[Saved entries]
•••••
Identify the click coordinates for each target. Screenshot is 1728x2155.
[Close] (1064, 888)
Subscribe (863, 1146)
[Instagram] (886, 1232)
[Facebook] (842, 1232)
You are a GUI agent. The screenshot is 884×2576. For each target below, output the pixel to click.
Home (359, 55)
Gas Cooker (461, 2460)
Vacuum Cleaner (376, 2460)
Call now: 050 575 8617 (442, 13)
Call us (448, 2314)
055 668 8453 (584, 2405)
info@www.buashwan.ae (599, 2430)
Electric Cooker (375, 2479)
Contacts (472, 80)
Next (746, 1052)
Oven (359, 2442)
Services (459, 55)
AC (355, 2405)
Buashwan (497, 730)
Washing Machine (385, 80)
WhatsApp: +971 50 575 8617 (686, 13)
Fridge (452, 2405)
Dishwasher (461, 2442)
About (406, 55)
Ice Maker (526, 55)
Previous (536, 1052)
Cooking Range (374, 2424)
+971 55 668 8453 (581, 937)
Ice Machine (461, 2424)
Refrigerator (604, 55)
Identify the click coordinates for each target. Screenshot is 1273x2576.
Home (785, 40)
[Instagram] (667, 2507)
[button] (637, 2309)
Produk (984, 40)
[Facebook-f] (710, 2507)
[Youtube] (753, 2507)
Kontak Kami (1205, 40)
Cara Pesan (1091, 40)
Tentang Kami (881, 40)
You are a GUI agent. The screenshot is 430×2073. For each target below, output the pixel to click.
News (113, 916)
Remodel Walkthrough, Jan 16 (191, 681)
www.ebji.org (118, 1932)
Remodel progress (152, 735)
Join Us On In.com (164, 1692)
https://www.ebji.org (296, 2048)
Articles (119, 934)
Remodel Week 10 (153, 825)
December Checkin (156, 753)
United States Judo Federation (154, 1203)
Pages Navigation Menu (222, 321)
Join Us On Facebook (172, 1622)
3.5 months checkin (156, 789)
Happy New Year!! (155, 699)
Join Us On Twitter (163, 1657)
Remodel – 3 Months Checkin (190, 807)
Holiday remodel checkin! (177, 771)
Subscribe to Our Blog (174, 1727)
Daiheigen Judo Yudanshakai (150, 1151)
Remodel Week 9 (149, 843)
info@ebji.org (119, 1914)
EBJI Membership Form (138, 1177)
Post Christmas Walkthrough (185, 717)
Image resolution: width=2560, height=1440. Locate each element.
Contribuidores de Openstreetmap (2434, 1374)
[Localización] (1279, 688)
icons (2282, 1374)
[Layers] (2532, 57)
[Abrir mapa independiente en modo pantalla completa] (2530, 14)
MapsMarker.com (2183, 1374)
•••••
• **Activity**:
Go over the data above and copy every line that has the word "coordinates" in it.

• **Solution to this problem**:
Identify the click coordinates for each target. Screenshot is 1728x2155.
Identify the click coordinates for each target. Screenshot is 1273x2576.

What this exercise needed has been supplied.